Singh Ankit Satyaprakash
Banaras Hindu University, IndiaPresentation Title:
Combinatorial model of traumatic brain injury and Parkinson’s disease: Investigating alpha-synuclein acetylation and its role in proteasome dysfunction, apoptosis, and neuroinflammation
Abstract
Introduction:
Traumatic brain injury (TBI) and Parkinson’s disease (PD) are debilitating neurological disorders that severely impact quality of life. Emerging evidence suggests a link between repetitive mild traumatic brain injury (rmTBI) and the onset or acceleration of PD. A key factor in this connection is alpha-synuclein (αsyn), a protein closely associated with PD pathology. This study focuses on how the acetylation of α-syn influences neurodegenerative processes triggered by rmTBI.
Objective:
The aim of this research is to develop a combinatorial rodent model to investigate the effects of rmTBI on PD progression, with a particular focus on the role of α-syn acetylation in neuroinflammation and proteasome dysfunction.
Methodology:
Swiss albino mice were subjected to 30 days of rmTBI to simulate brain trauma, followed by administration of MPTP (1-methyl-4-phenyl-1,2,3,6- tetrahydropyridine) to induce PD-like symptoms. The mice were divided into three groups: Sham (no intervention), PD-only (MPTP treatment), and TBI + PD (rmTBI followed by MPTP). Molecular techniques, including Western blotting, immunohistochemistry, high-resolution mass spectrometry, RNA sequencing, and RT-PCR, were used to investigate acetylated proteins in brain tissue.
Results:
The TBI + PD group exhibited a significant increase in α-syn acetylation compared to both the PD-only and Sham groups. Furthermore, this group demonstrated proteasome dysfunction, elevated markers of apoptosis, and heightened neuroinflammatory responses.

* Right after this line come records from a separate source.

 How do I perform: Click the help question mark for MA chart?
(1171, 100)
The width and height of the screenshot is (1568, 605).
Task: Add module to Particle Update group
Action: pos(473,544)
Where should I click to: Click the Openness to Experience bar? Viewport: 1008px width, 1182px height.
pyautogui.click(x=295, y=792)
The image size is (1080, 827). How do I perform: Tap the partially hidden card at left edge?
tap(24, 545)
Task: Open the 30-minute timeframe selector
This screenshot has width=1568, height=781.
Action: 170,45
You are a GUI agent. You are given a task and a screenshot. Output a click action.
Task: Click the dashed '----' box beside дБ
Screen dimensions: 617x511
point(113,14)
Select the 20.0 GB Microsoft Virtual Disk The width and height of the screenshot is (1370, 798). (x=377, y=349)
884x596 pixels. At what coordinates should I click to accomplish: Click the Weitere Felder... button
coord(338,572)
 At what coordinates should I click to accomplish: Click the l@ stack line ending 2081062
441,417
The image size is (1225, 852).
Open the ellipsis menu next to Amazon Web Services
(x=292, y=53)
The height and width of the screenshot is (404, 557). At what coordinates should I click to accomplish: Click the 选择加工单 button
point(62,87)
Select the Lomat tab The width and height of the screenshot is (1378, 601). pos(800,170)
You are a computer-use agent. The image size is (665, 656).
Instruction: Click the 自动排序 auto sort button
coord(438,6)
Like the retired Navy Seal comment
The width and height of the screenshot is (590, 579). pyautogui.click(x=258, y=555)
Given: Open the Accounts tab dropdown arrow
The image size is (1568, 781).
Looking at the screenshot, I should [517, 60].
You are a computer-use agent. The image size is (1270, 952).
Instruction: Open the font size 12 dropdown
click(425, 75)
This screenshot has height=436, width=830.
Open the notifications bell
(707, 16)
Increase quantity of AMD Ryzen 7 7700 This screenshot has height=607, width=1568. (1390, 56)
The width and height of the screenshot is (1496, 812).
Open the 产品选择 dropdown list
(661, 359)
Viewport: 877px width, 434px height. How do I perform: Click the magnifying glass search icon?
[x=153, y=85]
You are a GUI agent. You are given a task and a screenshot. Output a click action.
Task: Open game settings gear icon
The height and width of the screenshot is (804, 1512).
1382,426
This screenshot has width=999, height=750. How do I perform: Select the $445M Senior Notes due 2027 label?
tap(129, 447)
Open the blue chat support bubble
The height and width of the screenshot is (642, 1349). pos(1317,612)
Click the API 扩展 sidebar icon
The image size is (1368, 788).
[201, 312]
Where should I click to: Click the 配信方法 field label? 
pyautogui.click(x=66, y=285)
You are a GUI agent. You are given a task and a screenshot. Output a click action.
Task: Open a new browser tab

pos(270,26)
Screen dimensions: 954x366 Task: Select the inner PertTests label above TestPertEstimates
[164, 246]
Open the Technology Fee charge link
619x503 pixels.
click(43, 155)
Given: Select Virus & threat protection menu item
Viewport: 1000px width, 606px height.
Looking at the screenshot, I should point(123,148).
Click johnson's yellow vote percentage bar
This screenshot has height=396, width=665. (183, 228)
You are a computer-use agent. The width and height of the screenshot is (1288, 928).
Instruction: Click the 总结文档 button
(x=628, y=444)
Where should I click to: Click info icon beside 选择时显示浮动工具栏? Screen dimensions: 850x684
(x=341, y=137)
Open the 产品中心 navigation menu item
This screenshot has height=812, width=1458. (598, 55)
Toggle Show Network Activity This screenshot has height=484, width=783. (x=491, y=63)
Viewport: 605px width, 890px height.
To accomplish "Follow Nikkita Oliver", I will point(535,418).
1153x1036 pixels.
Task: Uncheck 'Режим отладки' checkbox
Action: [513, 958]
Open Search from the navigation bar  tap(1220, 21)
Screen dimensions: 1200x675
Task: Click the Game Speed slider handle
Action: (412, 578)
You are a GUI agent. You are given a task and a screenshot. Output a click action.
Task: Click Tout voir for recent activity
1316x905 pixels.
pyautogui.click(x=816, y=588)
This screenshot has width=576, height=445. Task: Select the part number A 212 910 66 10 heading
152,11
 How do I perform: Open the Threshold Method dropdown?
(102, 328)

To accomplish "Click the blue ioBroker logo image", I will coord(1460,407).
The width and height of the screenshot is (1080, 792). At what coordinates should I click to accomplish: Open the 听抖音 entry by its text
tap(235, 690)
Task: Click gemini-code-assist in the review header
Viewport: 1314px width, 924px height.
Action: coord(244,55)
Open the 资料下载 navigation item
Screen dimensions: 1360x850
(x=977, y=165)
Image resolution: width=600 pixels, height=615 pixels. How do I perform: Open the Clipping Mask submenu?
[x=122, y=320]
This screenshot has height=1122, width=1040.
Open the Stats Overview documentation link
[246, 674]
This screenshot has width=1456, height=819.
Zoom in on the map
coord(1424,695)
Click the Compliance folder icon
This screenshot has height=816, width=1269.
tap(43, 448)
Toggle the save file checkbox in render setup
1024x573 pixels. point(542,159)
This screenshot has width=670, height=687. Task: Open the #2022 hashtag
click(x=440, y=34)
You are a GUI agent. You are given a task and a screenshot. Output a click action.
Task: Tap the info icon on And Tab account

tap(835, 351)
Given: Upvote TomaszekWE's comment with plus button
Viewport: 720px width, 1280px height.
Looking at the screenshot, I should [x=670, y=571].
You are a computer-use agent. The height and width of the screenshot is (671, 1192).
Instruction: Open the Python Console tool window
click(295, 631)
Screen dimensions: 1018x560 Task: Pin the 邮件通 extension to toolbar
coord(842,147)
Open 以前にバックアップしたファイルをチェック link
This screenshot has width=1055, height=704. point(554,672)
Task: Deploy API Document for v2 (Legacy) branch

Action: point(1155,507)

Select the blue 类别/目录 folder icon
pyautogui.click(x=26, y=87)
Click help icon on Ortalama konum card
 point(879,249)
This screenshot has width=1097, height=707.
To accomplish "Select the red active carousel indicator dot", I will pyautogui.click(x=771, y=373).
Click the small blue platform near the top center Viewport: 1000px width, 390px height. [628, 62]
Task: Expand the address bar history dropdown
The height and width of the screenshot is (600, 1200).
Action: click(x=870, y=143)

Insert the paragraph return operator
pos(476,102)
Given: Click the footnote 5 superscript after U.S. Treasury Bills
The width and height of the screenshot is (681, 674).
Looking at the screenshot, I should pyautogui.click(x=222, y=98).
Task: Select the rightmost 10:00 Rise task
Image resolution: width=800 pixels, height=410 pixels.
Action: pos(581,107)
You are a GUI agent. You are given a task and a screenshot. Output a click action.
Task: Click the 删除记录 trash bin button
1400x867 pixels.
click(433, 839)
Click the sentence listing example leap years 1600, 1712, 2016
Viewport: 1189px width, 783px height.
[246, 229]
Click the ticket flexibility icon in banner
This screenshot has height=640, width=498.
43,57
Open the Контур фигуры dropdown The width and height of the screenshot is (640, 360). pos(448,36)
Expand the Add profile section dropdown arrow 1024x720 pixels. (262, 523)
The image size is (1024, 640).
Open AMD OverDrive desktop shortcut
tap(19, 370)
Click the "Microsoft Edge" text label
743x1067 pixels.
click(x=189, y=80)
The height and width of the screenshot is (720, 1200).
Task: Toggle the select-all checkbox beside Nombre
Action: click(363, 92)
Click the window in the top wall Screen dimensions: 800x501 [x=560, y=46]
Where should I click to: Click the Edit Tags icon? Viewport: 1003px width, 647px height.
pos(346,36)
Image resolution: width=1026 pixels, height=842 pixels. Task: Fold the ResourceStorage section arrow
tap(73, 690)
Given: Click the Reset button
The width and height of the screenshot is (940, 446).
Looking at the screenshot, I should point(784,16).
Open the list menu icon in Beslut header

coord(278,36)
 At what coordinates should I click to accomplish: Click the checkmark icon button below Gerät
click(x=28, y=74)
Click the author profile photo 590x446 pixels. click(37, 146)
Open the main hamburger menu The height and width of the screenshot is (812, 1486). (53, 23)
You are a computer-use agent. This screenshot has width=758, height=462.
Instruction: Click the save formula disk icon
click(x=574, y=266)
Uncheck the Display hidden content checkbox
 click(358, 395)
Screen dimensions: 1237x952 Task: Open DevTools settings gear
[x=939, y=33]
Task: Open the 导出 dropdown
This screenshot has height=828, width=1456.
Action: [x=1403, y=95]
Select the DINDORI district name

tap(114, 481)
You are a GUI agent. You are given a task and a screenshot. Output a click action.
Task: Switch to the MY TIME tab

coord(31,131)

RNA sequencing revealed upregulation of genes associated with neuroinflammation and stress.
Conclusion:
The findings suggest that α-syn acetylation plays a critical role in neurodegeneration, especially when TBI precedes PD. This study highlights potential therapeutic targets for PD in individuals with a history of TBI by identifying molecular mechanisms that drive neuroinflammation and proteasome dysfunction.
Biography
Singh Ankit Satyaprakash is a researcher in the Department of Biochemistry, Institute of Science, Banaras Hindu University (BHU), Uttar Pradesh, India, under the mentorship of Professor Surya Pratap Singh. His research is centered on uncovering the molecular mechanisms that connect traumatic brain injury (TBI) and Parkinson’s disease (PD), with a special focus on the role of alphasynuclein acetylation in proteasome dysfunction and neuroinflammation. At this international conference, Singh will present his work on developing a combinatorial rodent model to study the progression of PD following repetitive mild traumatic brain injury (rmTBI). His research employs advanced molecular techniques such as high-resolution mass spectrometry, RNA sequencing, and immunohistochemistry to investigate changes in acetylated proteins and identify potential therapeutic targets for neurodegenerative disorders. By integrating cutting-edge biochemical methodologies, Singh's work aims to shed light on the mechanisms that drive neurodegeneration in individuals with a history of brain trauma, providing critical insights into potential interventions for PD.